Data supplied Block Start

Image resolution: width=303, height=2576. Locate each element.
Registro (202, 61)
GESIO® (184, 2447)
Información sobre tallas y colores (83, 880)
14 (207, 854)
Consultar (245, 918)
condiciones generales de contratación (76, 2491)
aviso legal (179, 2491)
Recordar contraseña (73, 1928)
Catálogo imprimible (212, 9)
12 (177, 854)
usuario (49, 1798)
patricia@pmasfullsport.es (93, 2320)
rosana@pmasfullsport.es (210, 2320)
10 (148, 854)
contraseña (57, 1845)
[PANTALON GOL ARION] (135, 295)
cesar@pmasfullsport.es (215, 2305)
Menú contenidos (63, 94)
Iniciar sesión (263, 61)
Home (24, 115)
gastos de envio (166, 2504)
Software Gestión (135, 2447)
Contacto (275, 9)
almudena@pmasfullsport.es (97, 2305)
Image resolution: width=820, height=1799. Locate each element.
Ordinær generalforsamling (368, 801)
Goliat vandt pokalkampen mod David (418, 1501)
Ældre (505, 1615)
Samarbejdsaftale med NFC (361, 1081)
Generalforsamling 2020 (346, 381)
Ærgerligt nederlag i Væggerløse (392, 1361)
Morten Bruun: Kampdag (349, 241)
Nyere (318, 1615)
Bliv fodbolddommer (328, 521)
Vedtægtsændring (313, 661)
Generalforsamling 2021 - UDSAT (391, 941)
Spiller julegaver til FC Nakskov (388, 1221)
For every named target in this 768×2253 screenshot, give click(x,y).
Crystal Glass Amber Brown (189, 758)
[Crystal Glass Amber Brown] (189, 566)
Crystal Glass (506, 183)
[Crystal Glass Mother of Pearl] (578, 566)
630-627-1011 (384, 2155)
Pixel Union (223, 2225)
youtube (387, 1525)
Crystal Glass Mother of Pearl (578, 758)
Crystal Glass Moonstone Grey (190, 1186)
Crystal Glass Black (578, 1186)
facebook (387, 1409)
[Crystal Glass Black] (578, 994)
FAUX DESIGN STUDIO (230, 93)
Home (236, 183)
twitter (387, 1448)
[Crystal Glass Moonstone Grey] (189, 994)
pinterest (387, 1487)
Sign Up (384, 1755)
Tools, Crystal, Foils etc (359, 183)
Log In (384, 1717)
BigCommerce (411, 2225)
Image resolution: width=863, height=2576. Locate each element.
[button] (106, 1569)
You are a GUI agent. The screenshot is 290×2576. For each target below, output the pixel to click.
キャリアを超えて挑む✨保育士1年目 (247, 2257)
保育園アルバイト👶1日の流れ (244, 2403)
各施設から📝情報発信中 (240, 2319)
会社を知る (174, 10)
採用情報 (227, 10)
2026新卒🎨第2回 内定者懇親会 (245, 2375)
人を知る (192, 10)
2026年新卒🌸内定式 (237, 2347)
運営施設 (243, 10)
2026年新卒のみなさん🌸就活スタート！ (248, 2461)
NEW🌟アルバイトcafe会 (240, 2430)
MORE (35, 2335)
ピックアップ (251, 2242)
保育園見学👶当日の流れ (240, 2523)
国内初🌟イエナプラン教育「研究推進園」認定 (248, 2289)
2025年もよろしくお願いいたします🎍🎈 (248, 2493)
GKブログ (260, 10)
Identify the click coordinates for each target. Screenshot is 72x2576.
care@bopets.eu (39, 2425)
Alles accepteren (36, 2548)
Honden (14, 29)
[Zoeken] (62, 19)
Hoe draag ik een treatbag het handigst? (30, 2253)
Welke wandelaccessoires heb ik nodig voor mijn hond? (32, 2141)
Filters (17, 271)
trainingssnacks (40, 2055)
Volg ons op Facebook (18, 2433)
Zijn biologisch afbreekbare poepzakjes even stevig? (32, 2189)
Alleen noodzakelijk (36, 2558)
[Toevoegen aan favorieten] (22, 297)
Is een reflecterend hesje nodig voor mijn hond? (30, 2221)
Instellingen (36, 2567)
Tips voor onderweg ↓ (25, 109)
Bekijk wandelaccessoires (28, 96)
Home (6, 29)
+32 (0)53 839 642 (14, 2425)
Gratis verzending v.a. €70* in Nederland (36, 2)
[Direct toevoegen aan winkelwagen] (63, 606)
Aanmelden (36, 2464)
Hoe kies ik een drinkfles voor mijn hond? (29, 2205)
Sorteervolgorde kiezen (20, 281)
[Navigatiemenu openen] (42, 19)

Data supplied Block End

== Task details ==
In the material above, find every line with the word "width" and show it.

== Task result ==
Image resolution: width=303, height=2576. Locate each element.
Image resolution: width=820, height=1799. Locate each element.
Image resolution: width=863, height=2576. Locate each element.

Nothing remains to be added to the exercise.